Last Thursday, just after Parliament had been prorogued, the Government published the peer review reports on the deaths of 49 social security claimants who had died between 2012 and 2014. Ministers had previously denied that they held any records on people whose deaths may have been linked to the social security system. They subsequently admitted that peer-review investigations into claimants deaths had been carried out since 2012, but argued in response to a FoI request for disclosure that social security laws prevented them from publishing them.
The Government had to be compelled to publish these reports, going through Departmental appeals, the Information Commissioner and ultimately the Information Rights Tribunal. They finally published them 3 hours after Parliament had been prorogued, 20 months after the initial FOI, hoping to avoid Parliamentary scrutiny, and the media’s and public’s attention. And by and large, they have been successful.
This is democracy under this Government.
The fact that the Government published these heavily redacted reports on the day that Parliament prorogued, in the same manner that it published data on the deaths of all people in receipt of social security benefits just before the August Bank Holiday during last year’s summer recess, is quite frankly an utter disgrace.
The reports themselves mostly relate to the recommendations for improvements – both at local and national level – made by the reviews’ authors. Information about the individual claimants, summaries, conclusions and background information and dates has almost all been redacted. This we have been led to believe is to protect the identity of the claimant, however, in a number of cases information identifying Job Centres where individuals made their claims was not redacted.
The peer reviews appear to challenge blanket claims by Ministers that there is no connection between government welfare reform policies, including the Work Capability Assessment process and new sanctions regime.
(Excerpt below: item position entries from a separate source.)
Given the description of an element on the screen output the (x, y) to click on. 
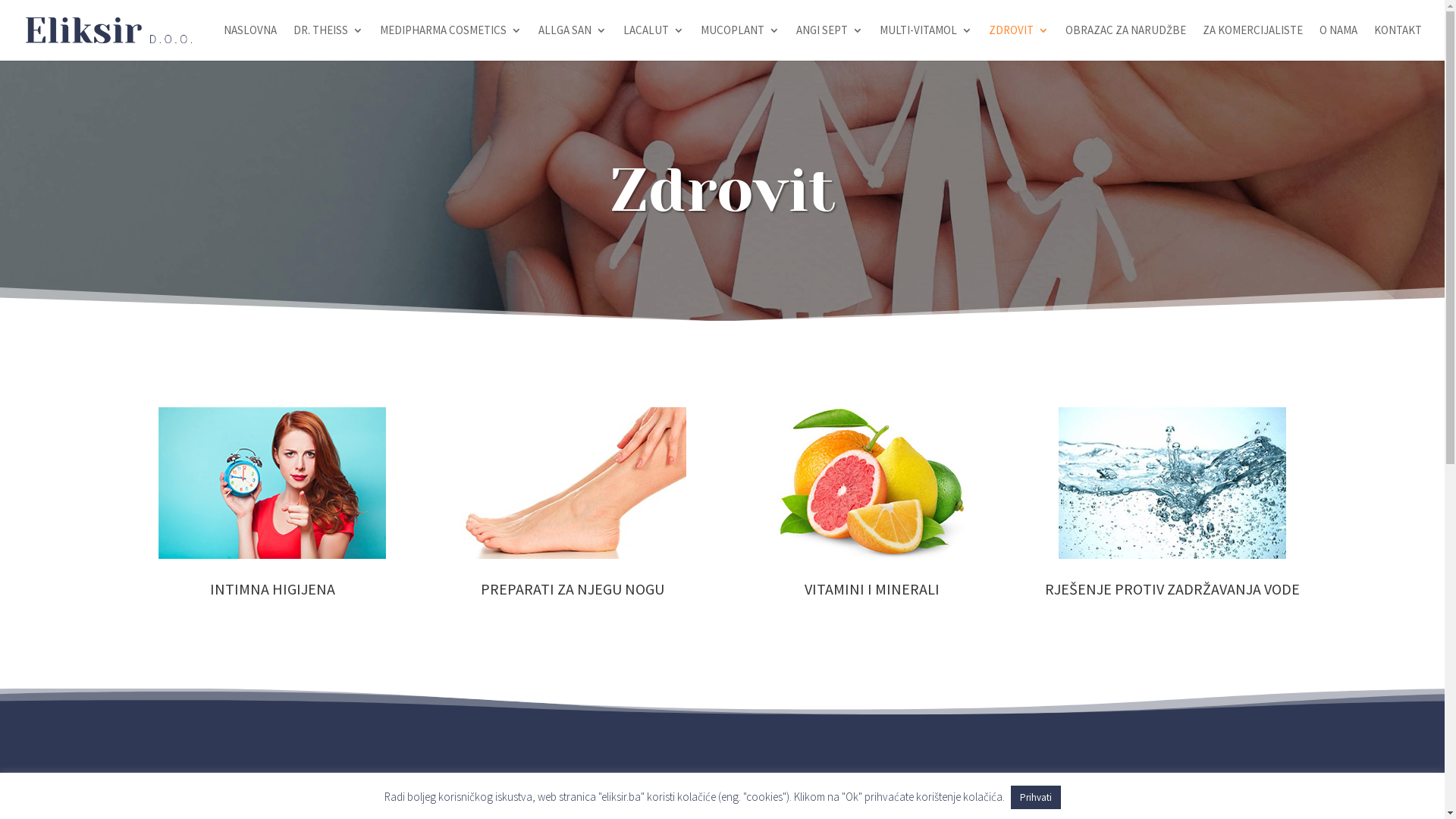
ALLGA SAN Element type: text (572, 42)
nega-nogu Element type: hover (572, 482)
MEDIPHARMA COSMETICS Element type: text (450, 42)
NASLOVNA Element type: text (249, 42)
ZA KOMERCIJALISTE Element type: text (1252, 42)
ZDROVIT Element type: text (1018, 42)
Prihvati Element type: text (1035, 797)
vitamini Element type: hover (871, 482)
voda Element type: hover (1172, 482)
MULTI-VITAMOL Element type: text (925, 42)
KONTAKT Element type: text (1397, 42)
ANGI SEPT Element type: text (829, 42)
LACALUT Element type: text (653, 42)
intimna-higijena1 Element type: hover (271, 482)
MUCOPLANT Element type: text (739, 42)
DR. THEISS Element type: text (328, 42)
O NAMA Element type: text (1338, 42)
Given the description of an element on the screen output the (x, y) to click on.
I challenged the former Secretary of State directly on this at the Work and Pensions Select Committee and he denied that there had been any deaths.
However, we know from these 49 reports, 10 of the 49 peer reviewed deaths were following a sanction; and 40 of the 49 deaths related to a suicide or a suspected suicide. We also know that these deaths occurred across the country. The reports highlight widespread flaws in the handling by DWP officials of claims by ‘vulnerable’ claimants including people with mental health problems, learning difficulties or a learning disability. Several suggest that claimants who died may not have received adequate support from DWP staff handling their social security claims, indicating that the over-stretched workforce is driven by a top-down culture focused on targets. The Government’s priority has been to get claimants ‘off-flow’ with too little regard of the consequences.
Given the gravity of this matter, the Government needs to state what action has been taken to address the recommendations from these reports. I asked Chris Grayling, the Leader of the House of Commons about this yesterday in the house. You can watch my question here.
We must remember that each and every one of these reports is about a social security claimant who has lost their life. We must know if ministers made the changes recommended by the peer reviews, or if they simply ignored the lessons from these 49 tragic deaths as one of the peer reviews noted, because of the “resource implication”.
I have called for an independent body to be set up to investigate the deaths of vulnerable social security claimants.
The 2015 Work and Pensions Select Committee report ‘Sanctions Beyond the Oakley Review’ resulting from the inquiry which I initiated, recommended that the “DWP should seek to establish a body modelled on the Independent Police Complaints Commission, to conduct reviews, at the request of relatives, or automatically where no living relative remains, in all instances where an individual on an out-of-work working-age benefit dies whilst in receipt of that benefit.
“Such a model, operated within the purview of the Parliamentary and Health Service Ombudsman, should ensure that the role of all publicly-funded agencies involved in the provision of services or benefits to the individual is scrutinised, so that a learning document can be produced setting out how policy, and the service delivery pathway, can be improved at every stage.” The Government rejected this recommendation. The Secretary of State for Work and Pensions needs to look at this decision again with a view to learning lessons from every death of social security recipients.
Given that 1 in 5 of these deaths followed a sanction, Stephen Crabb, Secretary of State for Work and Pensions, should also review another recommendation from this report calling for an independent inquiry into sanctions, as well as pausing the current pilot into sanctions for people in low paid work supported through tax credits or universal credit.
Media reports have stated that since the original submission of the FoI request for publication of the peer reviews, 9 further peer reviews have been undertaken within DWP. The Government needs to confirm that number and undertake to publish the reviews’ recommendations as soon as possible.
From nearly all of the peer reviews where it is possible to tell which type of social security payments were involved, they were commissioned following deaths linked to the work capability assessment (WCA), testing eligibility for ESA. Many of those related to the WCA process were also linked to the huge reassessment programme of hundreds of thousands of long-term claimants of incapacity benefit (IB). There have been numerous calls for reform of the WCA since it was revised in 2011 ad it is clear it is not fit for purpose and needs a complete overhaul.
Like the NHS, our social security system is based on principles of inclusion, support and security for all, assuring us all of our dignity and the basics of life, should any one of us become ill or disabled, or fall on hard times. The Government would do well to remember this and should apologise to the families who have lost a loved one whilst they were meant to be supported by our social security system.